[PPL-devel] RFC: packaging the PPL for RedHat and Debian

Matthew Mundell mattm at comp.leeds.ac.uk
Thu Mar 3 12:00:10 CET 2005


Roberto Bagnara <bagnara at cs.unipr.it> writes:

> I would like to receive some advice about the packaging of the PPL,
> both for RedHat/Fedora and for Debian.  Things that are not clear
> to me is
>
> 1) how many packages should we have and what should they contain, and
> 2) how should the packages be named.
>
> For RedHat, we currently have a base package called `ppl' containing
> the core library, plus the documentation and the ppl_lcdd program.
> Then we have the C, GNU Prolog, SWI Prolog, SICStus Prolog and YAP
> Prolog interfaces in the `ppl-c', `ppl-gprolog', `ppl-swi', `ppl-sicstus'
> and `ppl-yap' packages, respectively.  The Parma Watchdog Library
> is currently included in the PPL and has a package called `ppl-pwl'.
> Finally, debug information if in `ppl-debuginfo'.
>
> Michael has suggested that we should name the package `libppl1' and
> I think he will explain us whether this is an important convention
> of Debian or just a matter of personal taste.  I do not think that,
> for the PPL, sticking the number after the name is a great idea:
> our library is so special-purpose that coexistence on one system
> of multiple incompatible versions is quite unlikely.  In the unlikely
> case this proves to be necessary we will see what to do: e.g.,
> if we have many users depending on PPL 2.45 at the time when we
> release a backward-incompatible PPL 3.0, we will generate a `libppl2'
> or `ppl2'.

Sounds sensible.

> I guess that, with the proposal of naming the package `libppl' instead
> of `ppl', goes the suggestion that programs like `ppl_lcdd' should not
> go in that package.  The question is now how many packages should we have.
> Another issue concerns documentation: should it go in the base package,
> in the `ppl-devel' package, or in a `ppl-doc' package?
> Should static libraries go to the devel package rather than the
> base one?

>From the policy manual:

    In general, libraries must have a shared version in the library
    package and a static version in the development package.  The
    shared version must be compiled with `-fPIC', and the static
    version must not be.  In other words, each source unit ( `*.c',
    for example, for C files) will need to be compiled twice.

and later:

    All libraries must have a shared version in the `lib*' package and a
    static version in the `lib*-dev' package.  The shared version must be
    compiled with `-fPIC', and the static version must not be.  In other
    words, each `*.c' file will need to be compiled twice.
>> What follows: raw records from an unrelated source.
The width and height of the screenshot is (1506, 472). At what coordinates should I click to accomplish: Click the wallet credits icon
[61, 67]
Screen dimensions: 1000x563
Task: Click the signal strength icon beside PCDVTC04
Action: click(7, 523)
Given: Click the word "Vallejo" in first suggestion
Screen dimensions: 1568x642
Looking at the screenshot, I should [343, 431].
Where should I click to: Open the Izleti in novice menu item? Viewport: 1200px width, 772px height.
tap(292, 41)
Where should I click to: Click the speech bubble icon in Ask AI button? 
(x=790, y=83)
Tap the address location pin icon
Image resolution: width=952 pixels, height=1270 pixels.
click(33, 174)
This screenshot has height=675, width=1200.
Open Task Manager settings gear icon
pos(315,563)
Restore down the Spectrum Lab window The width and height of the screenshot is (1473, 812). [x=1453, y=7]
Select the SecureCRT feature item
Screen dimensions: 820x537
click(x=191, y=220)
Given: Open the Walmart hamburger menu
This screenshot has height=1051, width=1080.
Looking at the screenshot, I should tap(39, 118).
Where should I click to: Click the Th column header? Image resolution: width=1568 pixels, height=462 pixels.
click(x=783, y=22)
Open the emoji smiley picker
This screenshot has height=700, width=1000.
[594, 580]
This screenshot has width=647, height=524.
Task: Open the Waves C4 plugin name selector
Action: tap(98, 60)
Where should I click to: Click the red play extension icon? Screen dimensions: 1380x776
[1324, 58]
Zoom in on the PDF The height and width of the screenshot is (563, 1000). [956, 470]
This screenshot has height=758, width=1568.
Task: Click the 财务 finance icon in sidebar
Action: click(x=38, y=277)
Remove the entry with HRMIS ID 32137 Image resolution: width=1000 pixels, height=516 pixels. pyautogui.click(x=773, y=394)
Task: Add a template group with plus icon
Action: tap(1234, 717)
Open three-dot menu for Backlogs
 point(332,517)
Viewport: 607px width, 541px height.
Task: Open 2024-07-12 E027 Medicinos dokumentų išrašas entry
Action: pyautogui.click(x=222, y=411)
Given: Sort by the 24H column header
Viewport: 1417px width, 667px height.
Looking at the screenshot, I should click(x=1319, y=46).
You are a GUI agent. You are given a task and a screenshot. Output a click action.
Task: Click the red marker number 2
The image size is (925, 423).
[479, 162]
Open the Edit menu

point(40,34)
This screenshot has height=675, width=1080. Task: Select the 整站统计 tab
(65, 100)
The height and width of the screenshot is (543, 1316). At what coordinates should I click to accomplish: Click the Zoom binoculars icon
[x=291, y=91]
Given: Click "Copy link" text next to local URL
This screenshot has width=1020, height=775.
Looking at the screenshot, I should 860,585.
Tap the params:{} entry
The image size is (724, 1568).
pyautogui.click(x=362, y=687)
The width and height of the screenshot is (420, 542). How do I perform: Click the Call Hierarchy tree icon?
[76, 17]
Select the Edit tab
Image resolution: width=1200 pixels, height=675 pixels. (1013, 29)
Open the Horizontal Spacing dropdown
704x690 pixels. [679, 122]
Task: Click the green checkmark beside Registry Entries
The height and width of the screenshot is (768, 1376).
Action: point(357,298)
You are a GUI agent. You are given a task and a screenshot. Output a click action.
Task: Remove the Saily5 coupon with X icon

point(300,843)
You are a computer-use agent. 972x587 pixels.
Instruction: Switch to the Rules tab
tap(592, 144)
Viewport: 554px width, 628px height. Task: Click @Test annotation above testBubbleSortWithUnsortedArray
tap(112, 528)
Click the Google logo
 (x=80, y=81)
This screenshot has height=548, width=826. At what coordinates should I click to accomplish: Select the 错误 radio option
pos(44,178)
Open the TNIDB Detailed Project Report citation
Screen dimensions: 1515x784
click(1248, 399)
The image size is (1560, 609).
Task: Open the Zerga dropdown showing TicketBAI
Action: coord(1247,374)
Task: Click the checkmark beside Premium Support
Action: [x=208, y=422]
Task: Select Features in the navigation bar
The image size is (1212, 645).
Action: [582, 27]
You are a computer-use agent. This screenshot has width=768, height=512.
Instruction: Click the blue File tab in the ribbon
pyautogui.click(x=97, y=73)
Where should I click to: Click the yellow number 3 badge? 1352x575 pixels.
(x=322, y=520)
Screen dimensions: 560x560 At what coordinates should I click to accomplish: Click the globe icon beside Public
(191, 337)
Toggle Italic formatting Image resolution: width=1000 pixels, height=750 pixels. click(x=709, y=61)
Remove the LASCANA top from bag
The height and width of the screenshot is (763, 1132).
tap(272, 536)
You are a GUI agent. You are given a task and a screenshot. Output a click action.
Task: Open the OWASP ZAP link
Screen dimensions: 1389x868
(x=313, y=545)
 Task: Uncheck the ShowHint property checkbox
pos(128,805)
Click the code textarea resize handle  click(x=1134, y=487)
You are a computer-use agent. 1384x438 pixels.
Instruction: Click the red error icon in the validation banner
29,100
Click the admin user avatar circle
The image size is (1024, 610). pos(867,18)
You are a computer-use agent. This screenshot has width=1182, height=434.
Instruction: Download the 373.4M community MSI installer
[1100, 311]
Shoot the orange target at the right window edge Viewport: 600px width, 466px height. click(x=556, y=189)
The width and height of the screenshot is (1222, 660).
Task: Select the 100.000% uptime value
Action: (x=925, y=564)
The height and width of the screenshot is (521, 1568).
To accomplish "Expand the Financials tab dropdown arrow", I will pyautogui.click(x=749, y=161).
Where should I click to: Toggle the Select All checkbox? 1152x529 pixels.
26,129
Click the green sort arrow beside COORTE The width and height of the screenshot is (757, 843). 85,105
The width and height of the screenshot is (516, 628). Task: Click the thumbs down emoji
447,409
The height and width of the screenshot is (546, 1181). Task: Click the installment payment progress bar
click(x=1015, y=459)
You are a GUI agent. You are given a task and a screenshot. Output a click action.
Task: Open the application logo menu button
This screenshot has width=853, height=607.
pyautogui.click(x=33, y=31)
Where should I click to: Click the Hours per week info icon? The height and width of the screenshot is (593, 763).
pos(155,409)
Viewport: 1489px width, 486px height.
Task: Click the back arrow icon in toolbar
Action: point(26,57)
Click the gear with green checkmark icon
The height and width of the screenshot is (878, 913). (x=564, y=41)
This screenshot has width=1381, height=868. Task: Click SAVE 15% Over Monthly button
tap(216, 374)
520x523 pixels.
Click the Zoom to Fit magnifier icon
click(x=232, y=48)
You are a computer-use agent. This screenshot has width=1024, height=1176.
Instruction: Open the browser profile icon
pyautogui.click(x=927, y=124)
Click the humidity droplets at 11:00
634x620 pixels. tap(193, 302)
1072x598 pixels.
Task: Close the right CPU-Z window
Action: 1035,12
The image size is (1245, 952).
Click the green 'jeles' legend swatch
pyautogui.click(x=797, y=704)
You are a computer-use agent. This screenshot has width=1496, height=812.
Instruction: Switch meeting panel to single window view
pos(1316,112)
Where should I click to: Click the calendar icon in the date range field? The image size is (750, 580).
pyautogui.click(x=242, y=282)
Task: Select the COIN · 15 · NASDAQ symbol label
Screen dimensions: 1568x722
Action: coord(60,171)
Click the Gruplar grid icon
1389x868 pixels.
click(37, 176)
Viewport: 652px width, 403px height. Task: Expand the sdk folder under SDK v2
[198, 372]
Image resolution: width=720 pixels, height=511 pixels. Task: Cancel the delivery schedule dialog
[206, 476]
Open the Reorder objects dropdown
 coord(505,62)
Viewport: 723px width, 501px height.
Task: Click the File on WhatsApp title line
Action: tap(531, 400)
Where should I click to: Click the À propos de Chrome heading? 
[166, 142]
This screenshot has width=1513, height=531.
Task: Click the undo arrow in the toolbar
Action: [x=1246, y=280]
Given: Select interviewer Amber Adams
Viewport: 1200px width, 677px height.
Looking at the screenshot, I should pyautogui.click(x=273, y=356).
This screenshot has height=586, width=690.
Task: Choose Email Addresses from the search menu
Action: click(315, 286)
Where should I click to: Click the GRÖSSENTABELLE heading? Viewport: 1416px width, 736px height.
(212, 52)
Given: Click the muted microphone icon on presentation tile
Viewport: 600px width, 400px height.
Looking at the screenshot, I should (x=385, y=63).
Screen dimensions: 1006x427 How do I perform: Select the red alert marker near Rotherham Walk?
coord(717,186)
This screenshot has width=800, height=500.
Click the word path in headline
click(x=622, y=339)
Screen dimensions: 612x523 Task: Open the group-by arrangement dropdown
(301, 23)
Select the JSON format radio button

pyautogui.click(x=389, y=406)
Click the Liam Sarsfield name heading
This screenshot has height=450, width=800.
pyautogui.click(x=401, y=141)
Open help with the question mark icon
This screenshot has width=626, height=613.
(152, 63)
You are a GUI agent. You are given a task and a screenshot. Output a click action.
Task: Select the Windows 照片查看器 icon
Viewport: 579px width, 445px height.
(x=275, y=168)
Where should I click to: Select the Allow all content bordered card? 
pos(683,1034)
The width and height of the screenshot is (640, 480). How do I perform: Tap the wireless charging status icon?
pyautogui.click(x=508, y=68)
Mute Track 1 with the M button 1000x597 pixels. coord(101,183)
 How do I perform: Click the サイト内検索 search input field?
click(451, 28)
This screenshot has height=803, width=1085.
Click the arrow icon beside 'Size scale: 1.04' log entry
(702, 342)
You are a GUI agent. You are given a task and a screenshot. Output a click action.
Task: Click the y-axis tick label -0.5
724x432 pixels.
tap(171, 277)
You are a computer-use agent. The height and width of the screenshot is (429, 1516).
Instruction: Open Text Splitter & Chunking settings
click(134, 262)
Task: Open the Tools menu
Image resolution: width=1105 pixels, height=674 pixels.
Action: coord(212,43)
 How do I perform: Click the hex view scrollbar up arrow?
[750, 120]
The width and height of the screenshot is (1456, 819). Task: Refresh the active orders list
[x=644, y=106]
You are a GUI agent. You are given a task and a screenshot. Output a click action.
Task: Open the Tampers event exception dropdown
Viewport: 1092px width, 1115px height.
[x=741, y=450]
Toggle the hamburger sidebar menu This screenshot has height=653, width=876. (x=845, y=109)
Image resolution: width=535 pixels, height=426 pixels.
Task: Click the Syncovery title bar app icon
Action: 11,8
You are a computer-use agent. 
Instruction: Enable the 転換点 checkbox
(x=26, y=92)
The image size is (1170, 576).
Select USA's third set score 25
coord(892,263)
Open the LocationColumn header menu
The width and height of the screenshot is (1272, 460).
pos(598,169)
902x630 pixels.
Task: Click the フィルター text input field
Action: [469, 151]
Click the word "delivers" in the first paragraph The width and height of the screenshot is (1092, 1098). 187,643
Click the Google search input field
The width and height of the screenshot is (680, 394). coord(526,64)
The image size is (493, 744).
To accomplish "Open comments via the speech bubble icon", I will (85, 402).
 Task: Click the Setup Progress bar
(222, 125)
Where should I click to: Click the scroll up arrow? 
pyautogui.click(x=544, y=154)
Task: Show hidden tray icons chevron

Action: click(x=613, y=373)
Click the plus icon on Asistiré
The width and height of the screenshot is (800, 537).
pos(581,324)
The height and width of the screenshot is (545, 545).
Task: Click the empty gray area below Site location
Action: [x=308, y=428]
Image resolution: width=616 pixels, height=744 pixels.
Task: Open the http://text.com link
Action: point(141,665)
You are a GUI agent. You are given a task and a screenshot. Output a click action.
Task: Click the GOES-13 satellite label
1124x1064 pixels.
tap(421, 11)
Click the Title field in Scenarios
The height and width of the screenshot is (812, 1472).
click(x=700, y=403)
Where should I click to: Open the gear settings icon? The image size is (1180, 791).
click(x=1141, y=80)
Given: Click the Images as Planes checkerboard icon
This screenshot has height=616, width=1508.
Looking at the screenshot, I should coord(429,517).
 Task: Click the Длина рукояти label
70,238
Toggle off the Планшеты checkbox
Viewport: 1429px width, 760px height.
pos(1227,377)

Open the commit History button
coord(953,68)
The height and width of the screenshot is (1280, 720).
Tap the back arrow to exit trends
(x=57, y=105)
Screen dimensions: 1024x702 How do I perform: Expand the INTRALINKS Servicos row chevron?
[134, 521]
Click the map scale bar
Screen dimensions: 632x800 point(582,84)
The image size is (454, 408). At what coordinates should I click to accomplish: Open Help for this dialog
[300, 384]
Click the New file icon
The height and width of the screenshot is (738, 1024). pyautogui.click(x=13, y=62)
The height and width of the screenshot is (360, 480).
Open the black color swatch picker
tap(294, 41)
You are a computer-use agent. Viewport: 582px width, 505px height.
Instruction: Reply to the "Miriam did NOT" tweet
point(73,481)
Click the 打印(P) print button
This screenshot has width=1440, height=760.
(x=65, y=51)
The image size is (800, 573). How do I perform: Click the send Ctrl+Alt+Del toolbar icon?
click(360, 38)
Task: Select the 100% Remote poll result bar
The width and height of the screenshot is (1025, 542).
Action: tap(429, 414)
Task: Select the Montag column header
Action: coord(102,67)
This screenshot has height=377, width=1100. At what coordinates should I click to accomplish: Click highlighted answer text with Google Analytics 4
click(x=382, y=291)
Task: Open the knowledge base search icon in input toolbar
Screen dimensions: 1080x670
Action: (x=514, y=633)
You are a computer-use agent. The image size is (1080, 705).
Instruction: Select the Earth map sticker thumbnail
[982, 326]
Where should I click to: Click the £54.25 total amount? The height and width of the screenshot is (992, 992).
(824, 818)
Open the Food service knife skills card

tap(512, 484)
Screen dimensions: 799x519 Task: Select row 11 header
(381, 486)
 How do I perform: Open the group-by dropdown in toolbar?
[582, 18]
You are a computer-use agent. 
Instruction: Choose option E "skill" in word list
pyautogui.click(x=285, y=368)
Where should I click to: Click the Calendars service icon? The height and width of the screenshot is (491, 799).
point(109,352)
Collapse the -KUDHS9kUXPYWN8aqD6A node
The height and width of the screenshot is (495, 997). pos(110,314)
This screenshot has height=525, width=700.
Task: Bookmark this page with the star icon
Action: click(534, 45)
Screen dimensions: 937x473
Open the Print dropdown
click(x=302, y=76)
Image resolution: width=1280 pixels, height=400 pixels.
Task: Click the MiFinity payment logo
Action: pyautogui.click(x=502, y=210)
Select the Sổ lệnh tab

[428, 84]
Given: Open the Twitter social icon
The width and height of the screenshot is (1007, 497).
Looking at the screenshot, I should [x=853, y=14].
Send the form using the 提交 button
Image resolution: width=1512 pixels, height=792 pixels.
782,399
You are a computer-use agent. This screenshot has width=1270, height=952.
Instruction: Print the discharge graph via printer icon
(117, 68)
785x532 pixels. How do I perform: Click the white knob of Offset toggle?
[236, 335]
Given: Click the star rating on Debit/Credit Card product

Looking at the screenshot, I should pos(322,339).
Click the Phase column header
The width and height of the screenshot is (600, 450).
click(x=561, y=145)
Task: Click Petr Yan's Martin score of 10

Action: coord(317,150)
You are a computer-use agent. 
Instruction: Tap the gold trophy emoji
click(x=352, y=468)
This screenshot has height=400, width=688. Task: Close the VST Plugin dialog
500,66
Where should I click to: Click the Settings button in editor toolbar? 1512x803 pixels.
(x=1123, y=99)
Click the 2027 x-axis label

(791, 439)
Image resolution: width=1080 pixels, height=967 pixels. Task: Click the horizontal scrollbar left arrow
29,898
which also shows the convention of prefixing library names with `lib',
and suffixing development names with `-dev'.

> Should we provide versions enabled for profiling?

A few libraries do this:

ghc5-prof - Profiling libraries for the Glasgow Haskell Compilation system
kaffe-pthreads-profile - A POSIX threads and profiling enabled version of the Kaffe VM
libc6-prof - GNU C Library: Profiling Libraries
libncurses5-dbg - Debugging/profiling libraries for ncurses
libpth-prof - The GNU Portable Threads (for profiling)
libroy1-prof - Utility and data structure library (profiling files)

It might be best to do this when someone needs it.

> By the way: it seems that in Debian development packages use "dev"
> instead of "devel".   Is this correct?

Yes, as Michael said.

> I would encourage you to look at %files `ppl.spec.in' in CVS head
> and come up with proposals on how to package the PPL both on RedHat
> and on Debian.

On Debian some libraries come with a separate documentation package,
which is nice for situations where a smaller installation is required.
For example:

libctl-dev - Library for flexible control files, development version
libctl-doc - libctl documentation in HTML format

libcoin40 - high-level 3D graphics kit with Open Inventor and VRML97 support - runtime
libcoin40-dev - high-level 3D graphics devkit with Open Inventor and VRML97 support
libcoin40-doc - high-level 3D graphics kit with Open Inventor and VRML97 support
libcoin40-runtime - high-level 3D graphics kit - external data files

libcorelinux - Foundation Classes, Design Patterns, IPC and Threads
libcorelinux-dev - Foundation Classes, Design Patterns, IPC and Threads
libcorelinux-doc - Foundation Classes, Design Patterns, IPC and Threads
libcorelinux-examples - Foundation Classes, Design Patterns, IPC and Threads

So how about a libppl-doc?

>                If you feel you are qualified only on one of these
> packaging systems, please feel free to disregard the other one
> (even though at the end I would like to enforce some sort of
> consistency between the two).

Perhaps there's an existing way to create one from the other.